CO-oximetry revealed a methemoglobinemia concentration of 46%. Chest radiography and electrocardiography were normal. The patient received vitamin C (1 g/q6h/IV) for 24 h because methylene blue was not available initially. Twelve hours after treatment with vitamin C, the methemoglobinemia concentration decreased to 33%. Once obtained, methylene blue (1 mg/kg of 1% solution intravenously) was administered a total of six-times. By the use of high doses of methylene blue, the methemoglobinemia concentration decreased to 23%.
On the ninth day of admission, the patient was extubated. Two weeks after admission, the laboratory data showed normalization [Table 1] and patient was transferred to the general ward. After 24 h, he was discharged from the hospital.

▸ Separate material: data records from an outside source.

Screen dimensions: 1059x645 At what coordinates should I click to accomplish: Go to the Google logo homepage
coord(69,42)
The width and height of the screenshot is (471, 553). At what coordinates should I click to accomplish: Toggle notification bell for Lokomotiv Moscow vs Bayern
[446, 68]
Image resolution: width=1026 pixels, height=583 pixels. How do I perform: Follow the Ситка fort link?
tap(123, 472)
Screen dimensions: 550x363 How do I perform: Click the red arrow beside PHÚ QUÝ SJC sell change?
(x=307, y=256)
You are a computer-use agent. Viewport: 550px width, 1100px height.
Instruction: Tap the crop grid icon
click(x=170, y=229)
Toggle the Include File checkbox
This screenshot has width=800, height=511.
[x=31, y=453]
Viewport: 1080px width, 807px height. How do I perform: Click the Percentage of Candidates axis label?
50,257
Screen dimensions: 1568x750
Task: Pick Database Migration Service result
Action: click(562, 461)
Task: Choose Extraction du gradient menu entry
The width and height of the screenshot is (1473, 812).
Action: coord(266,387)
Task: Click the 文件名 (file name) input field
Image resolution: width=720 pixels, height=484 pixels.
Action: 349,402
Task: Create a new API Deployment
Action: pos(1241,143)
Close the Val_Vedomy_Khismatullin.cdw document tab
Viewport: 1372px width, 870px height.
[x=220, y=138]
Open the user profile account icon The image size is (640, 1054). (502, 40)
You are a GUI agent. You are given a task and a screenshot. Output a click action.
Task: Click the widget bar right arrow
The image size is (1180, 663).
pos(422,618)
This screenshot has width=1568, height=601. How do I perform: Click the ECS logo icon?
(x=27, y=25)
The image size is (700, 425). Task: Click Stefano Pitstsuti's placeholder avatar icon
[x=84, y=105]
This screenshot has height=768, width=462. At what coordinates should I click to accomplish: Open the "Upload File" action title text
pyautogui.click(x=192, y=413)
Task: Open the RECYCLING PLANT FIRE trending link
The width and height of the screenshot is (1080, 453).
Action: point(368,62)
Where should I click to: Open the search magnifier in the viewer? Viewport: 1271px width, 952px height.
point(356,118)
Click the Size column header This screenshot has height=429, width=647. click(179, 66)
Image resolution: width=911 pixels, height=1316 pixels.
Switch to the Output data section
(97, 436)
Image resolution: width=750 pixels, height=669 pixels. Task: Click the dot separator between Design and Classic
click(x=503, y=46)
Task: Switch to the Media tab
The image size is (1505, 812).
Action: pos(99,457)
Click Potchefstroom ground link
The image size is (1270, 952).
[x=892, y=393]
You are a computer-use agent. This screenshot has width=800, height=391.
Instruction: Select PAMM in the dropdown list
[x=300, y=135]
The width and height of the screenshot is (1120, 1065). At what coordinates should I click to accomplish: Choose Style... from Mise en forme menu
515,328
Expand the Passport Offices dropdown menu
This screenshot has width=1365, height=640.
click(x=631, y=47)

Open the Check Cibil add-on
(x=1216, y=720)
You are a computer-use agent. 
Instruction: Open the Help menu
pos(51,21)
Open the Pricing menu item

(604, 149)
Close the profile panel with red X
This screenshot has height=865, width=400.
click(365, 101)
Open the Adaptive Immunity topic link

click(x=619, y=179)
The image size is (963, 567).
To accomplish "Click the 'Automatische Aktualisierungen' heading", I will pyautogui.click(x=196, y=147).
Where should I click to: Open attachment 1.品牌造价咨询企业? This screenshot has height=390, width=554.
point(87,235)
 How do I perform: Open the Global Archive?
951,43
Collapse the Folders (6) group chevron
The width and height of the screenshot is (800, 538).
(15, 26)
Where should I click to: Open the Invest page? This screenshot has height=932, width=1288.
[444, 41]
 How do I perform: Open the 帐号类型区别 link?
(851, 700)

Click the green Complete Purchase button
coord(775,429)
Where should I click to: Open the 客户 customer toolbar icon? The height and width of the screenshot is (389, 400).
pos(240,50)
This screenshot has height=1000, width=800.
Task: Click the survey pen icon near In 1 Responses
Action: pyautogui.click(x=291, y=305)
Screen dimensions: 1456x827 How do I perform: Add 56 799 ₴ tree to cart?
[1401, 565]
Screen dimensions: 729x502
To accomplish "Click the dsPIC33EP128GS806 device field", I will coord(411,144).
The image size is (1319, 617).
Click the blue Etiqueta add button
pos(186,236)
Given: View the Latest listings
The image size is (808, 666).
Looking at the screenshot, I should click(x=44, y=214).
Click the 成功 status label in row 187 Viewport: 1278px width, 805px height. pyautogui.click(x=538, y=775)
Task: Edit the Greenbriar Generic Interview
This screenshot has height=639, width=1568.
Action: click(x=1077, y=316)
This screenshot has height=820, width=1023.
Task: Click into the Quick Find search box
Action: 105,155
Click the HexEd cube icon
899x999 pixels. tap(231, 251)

Hemolysis and methemoglobinemia are the rare clinical presentations in acute AlP poisoning, and may complicate the course of this poisoning.
Jaundice due to hepatic damage may occur in a few patients with AlP poisoning.  This could be related to persistent hypoperfusion of the liver, although a direct toxic effect is also likely. However, in our patient, jaundice was due to intravascular hemolysis, as evidenced by a predominant indirect hyperbilirubinemia, normal liver enzymes, reticlucytosis and the presence of schistocyte in the peripheral blood smear. To date, intravascular hemolysis caused by AlP poisoning has been reported in only two patients, one of whom had G-6-PD deficiency. ,
Morphological changes in erythrocytes are reported following in vitro incubation with PH 3 gas. However, although all cells displayed crenation, and no hemolysis or Heinz body formation was noted. Thus, it is unlikely that hemolysis can be related to the direct effects of PH 3 on the erythrocytes.  However, PH 3 may produce lipid peroxidation that can disturb the integrity of the cells and lead to massive cell damage and death. 
Generalized cyanosis in the presence of normal arterial oxygen tension and the failure of the cyanosis to resolve with oxygen therapy is an important diagnostic clue, and almost always represents methemoglobinemia.  Diagnosis is confirmed with multiple wavelengths CO-oximetry.
PH 3 and arsine are chemically very similar and thus occurrence of methemoglobinemia by both of them is not surprising.  The other mechanism of action of PH 3 -induced methemoglobinemia is induction of free radicals.  In this case, oxidative stress may have a primary role due to the coexistence of methemoglobinemia and intravascular hemolysis.
In spite of our previous case report,  this patient was successfully treated by administration of vitamin C and methylene blue. One possible explanation is the physiological difference between patients or perhaps the severity of toxicity. Furthermore, ascorbic acid works slowly and generally is considered ineffective for the treatment of acute methemoglobinemia.  Methylene blue reduces methemoglobin to hemoglobin via the NADPH methemoglobin reductase pathway. The reason for unresponsiveness to treatment with methylene blue in our previous case  may be that conventional doses of methylene blue were ineffective in reducing phosphine-induced methemoglobin fractions, and it is same as other antioxidants like N-acetylcysteine.  In the present case, administration of vitamin C that follows by methylene blue may have a role in successful treatment. This hypothesis needs to be more evaluated in further experimental studies.
Jaundice in patients with AlP poisoning can be independent of hepatic damage. One should be aware of the possibility of the occurrence of intravascular hemolysis in such cases, particularly those involved in emergency care.